Russ, here, CTO and cofounder of Rainforest QA (
https://www.rainforestqa.com). Way back in 2012, my cofounder Fred (fredsters_s) and I got into YC with one idea in mind, but soon pivoted once we saw a pattern among most of the other companies in our cohort.
These startups were trying to push code through CI/CD pipelines as frequently as possible, but were stymied by quality assurance. Labor-intensive QA (specifically, smoke, regression, and other UI tests) tended to be the bottleneck preventing CI/CD from delivering on its promise of speed and efficiency. That left a frustrating dilemma for these teams: slow down the release to do QA, or move faster at the expense of product quality. Given that we were sure CI/CD would be the future of software development, we decided to dedicate our startup to solving this challenge.

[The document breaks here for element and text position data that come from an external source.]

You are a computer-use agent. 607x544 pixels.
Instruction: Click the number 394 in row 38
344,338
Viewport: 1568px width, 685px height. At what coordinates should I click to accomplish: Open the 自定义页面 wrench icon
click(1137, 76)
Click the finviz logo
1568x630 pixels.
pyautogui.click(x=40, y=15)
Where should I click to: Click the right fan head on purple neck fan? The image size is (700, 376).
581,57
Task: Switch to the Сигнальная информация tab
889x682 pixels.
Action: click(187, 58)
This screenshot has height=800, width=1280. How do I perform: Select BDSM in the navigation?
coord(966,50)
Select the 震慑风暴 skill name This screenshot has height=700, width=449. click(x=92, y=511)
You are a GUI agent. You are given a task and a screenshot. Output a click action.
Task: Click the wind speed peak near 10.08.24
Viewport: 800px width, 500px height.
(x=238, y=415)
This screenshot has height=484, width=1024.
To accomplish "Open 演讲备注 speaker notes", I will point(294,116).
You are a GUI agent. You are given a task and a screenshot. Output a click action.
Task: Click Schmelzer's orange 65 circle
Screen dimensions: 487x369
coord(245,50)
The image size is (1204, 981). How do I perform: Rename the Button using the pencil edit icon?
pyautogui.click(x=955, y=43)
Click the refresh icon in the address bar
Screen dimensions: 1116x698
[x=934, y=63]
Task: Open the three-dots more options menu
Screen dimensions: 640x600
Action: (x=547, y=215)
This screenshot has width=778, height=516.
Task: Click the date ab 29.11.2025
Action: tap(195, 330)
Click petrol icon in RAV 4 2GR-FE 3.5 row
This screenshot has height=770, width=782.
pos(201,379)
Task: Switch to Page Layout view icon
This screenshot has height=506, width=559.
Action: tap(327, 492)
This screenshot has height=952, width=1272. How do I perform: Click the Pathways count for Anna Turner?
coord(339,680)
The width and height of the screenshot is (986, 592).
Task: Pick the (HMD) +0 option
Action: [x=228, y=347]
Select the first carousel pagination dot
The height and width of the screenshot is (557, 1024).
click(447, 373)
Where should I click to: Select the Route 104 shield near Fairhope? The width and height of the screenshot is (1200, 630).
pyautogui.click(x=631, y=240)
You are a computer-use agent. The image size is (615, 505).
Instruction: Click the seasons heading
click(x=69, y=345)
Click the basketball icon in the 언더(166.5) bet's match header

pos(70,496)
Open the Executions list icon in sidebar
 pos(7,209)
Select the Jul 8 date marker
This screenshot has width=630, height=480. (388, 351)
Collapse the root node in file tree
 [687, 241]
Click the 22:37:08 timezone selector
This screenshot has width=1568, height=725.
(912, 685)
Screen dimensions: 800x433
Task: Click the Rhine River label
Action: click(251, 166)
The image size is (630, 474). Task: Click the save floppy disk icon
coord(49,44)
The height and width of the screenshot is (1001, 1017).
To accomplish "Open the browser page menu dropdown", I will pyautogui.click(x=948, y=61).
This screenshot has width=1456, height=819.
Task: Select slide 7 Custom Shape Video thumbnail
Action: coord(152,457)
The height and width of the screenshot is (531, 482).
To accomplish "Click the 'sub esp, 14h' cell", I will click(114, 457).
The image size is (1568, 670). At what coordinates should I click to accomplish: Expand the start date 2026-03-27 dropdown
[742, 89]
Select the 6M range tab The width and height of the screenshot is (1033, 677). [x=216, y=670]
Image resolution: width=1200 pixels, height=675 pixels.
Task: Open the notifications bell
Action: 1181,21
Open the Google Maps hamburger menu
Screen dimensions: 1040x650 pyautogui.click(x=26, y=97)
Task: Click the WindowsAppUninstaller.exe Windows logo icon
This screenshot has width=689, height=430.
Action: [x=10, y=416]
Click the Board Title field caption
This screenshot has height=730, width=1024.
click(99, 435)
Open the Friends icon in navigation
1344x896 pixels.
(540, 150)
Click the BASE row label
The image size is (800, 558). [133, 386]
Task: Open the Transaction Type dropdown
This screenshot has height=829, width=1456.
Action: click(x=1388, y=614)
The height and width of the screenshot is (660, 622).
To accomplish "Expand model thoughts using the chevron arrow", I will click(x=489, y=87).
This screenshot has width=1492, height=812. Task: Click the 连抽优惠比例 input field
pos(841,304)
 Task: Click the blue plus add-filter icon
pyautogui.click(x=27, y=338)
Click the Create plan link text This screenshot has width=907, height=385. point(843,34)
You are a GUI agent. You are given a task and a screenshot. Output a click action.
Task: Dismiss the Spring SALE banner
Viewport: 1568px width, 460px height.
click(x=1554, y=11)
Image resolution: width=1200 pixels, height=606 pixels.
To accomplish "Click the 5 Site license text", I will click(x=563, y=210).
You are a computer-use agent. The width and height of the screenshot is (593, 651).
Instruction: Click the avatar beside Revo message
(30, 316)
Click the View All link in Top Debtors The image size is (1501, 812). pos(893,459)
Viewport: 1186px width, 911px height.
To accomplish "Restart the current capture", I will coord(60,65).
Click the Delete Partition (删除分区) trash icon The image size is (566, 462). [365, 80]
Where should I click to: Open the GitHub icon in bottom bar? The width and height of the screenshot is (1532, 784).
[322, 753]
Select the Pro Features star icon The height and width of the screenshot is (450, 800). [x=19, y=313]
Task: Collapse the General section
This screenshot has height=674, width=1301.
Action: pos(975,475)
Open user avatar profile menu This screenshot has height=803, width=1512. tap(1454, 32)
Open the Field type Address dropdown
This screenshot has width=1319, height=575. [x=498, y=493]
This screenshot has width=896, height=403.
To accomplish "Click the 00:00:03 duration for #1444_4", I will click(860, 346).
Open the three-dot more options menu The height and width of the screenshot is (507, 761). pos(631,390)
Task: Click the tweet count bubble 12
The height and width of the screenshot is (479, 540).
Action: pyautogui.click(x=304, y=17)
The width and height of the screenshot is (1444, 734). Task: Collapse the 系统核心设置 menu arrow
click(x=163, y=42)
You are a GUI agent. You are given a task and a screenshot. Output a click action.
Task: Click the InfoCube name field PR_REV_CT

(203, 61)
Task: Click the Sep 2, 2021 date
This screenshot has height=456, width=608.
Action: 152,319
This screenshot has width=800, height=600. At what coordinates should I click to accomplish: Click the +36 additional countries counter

For us, inspired at the time by Mechanical Turk, the question was: could we organize and train crowdsourced testers to do manual UI testing quickly, affordably, and accurately enough for CI/CD?
In the following years, we optimized crowd testing to be as fast as it could possibly be, including parallelization of work and 24/7, on-demand availability. (Our human-powered test suites complete in under 17 minutes, on average!) But, the fact is, for many rote tasks (like regression tests), humans will never be as fast or as affordable as the processing power of computers.
The logical conclusion is that teams should simply automate as much UI testing as possible. But we found that UI test automation is out of reach for many startups—it’s expensive to hire an engineer who has the skills to create and maintain such automated tests in one of the popular frameworks like Selenium. Worse, those tests tend to be brittle, further inflating maintenance costs.
With the rise of no-code, we saw an opportunity to make automated UI testing truly accessible to all companies and product contributors. So two years ago, we made a big decision to pivot the company and got to work building a no-code test automation framework from scratch. We’re excited to have launched our new platform this summer.
On our platform, anyone on your team can write, maintain, and run automated UI tests using a WYSIWYG test editor. Unlike other “no-code” test solutions which still require coding for test maintenance, our proprietary automation framework isn’t a front-end for Selenium. Unlike most test automation frameworks that test the DOM, our automation service interacts with and evaluates the UI of your app or website via machine-vision, to give you the confidence you’re testing exactly what your users and customers will experience. Minor, behind-the-scenes code changes that don’t affect the UI often break Selenium tests (i.e., create false positives), but not Rainforest tests.
Our automated tests return detailed results in under four minutes on average, providing regression steps, video recordings, and HTTP logs of every test. You don’t have to set up or pay extra for testing infrastructure, because it’s all included in the plans on our platform. Tests run on virtual machines in our cloud, including 40+ combinations of platforms and browsers. We build everything with CI/CD pipelines in mind, so most of our customers kick off tests using our API, CLI, or CircleCI.
Of course, not all tests can or should be automated; e.g. when a feature UI is changing frequently or when you need subjective feedback like, “Is this image clear?”. Today's computers are nowhere near able to replace the ingenuity and judgement of people; that’s why our crowd testing community isn’t going anywhere. But we can now say that Rainforest is the only QA platform that provides on-demand access to both no-code automated testing and manual testing by QA specialists.
We offer a free plan that provides five free hours of test automation every month, because we don’t think cost should make test automation inaccessible, either.
I’m looking forward to your questions and feedback!
Ran into a blog post by Rainforest's CEO [1] that really resonated with me on why the status quo in testing is broken (it's all about misalignment of incentives).
My team did a bake off and Rainforest was the clear winner. What Rainforest has built is a big technical achievement and they make it look so easy! We're just getting started with them but we have high hopes that we can better balance velocity and quality.